EXERCISE → Search the records for the string "will" and copy every line where it turns up.
-- Opening Marker --
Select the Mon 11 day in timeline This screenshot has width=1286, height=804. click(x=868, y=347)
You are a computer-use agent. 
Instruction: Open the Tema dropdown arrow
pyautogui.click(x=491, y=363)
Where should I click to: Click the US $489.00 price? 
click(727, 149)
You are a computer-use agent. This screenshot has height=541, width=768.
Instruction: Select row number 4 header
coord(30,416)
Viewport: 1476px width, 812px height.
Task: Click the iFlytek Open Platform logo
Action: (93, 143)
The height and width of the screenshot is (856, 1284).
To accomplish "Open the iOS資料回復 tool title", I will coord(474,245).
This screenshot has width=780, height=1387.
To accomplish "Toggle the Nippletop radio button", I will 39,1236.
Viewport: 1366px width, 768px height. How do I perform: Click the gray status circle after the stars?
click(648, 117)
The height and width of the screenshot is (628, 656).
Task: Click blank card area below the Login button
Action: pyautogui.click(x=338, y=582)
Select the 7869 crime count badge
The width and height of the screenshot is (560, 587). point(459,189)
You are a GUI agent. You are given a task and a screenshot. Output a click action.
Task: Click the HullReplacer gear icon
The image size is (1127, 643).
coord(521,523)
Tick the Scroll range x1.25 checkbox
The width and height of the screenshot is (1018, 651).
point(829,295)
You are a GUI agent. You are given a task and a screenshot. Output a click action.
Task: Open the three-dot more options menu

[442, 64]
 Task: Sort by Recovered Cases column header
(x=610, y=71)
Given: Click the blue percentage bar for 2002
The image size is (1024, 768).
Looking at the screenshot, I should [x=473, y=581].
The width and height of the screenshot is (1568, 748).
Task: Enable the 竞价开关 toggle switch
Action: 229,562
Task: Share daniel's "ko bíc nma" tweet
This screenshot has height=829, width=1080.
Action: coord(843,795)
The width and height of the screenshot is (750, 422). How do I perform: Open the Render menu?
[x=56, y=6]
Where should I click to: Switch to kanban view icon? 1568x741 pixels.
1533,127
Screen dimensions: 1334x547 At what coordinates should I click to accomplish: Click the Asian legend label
-- Closing Marker --
SOLVED PROBLEM →
To accomplish "Open the iOS資料回復 tool title", I will coord(474,245).
To accomplish "Toggle the Nippletop radio button", I will 39,1236.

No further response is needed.